Building your glutes will help your hips, but there are moves you can include in your routine. Abduction exercises (raising your leg out to the side) can help whether you’re lying down or standing. Adding resistance bands around your ankles will help build strength there. Walking lunges and side lunges create instability that force your outer hips to work a little harder - add sufficient weight and a few sets of 12 are a great lower body challenge. I love pendulum swings, hip raises and yoga for hip strengthening. Plyometrics (or jump training) can significantly boost your booty & hips as well - think box jumps, squat jumps, split squat jumps, broad jumps (leap forward swinging your arms and launching) and power moves like explosive step-ups on a chair.
It takes time to build muscle, and you shouldn’t neglect your other areas. Our bodies respond incredibly well to challenge, so as long as you’re hitting your booty & hips 2-3 times a week, and keeping it tough, you should notice a difference.
A good way to plan your booty workouts is to choose 4-6 exercises, complete them in a circuit (12-15 reps each with a heavy enough weight, band or body weight), then repeat 2-3 times. Some days you might want to stick to the basics (deadlifts, squats, lunges) and some days you might want to try something new (plyometrics, yoga, pilates). It’s up to you! Rest up between workouts, eat enough protein and give your legs a break if you need to. Try not to work them two days in a row. :)

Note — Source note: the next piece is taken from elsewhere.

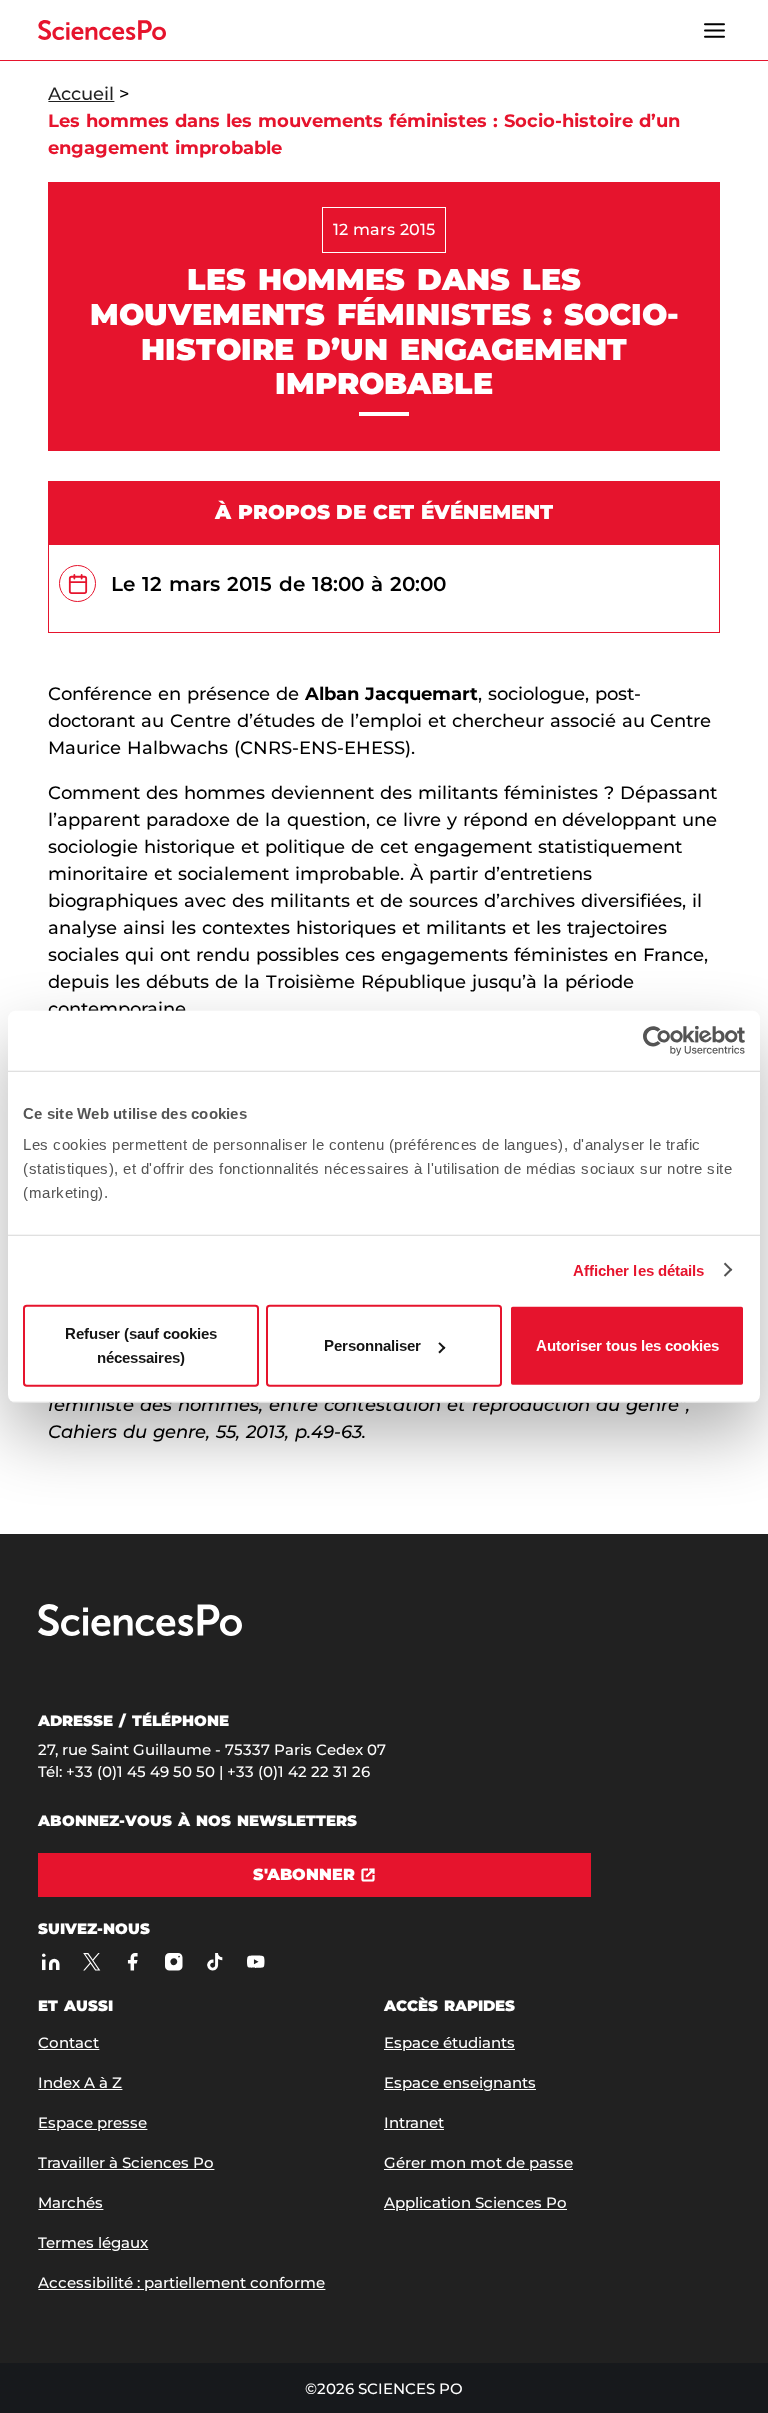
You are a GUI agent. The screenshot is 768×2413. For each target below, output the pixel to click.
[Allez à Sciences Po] (140, 1631)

When it comes to ab strength, building it is much easier than seeing the results. Contrary to popular belief, abs aren’t made in the kitchen. They’re made in the gym. But they are revealed in the kitchen. You can’t see a six pack with fat on top of it. But to burn the fat, you don’t need to restrict even more: making changes to your diet that are cleaner, adding sufficient protein and making sure you’re strength training everywhere is key.
Targeting your transverse abdominal can get them pulled in tight (things like plank variations, side planks, mountain climbers, burpees etc), but none of that will matter if you still have fat on top. To burn more fat, you need to eat clean, boost your protein, limit (not eliminate, but limit) sugars & eat tons of veggies. You’ll also need to add muscle all over - you can’t spot reduce. Muscle burns fat, and the more you have everywhere, the better your odds of reducing your body fat percentage. (my pooch didn’t go away until I incorporated back, leg and chest exercises to my strength routine).
Core exercises should be just as important as the rest of your body: don’t train them every day, add weight or difficulty when you do train them, and eat cleanly so your abs can come out to play. Focus on body fat percentage, and not weight, and you should be fine. H.I.I.T training can be effective for fat loss: it burns more post workout than steady state cardio in half the time. Add intervals of high intensity to your cardio routine, and alternate cardio and strength training for best results.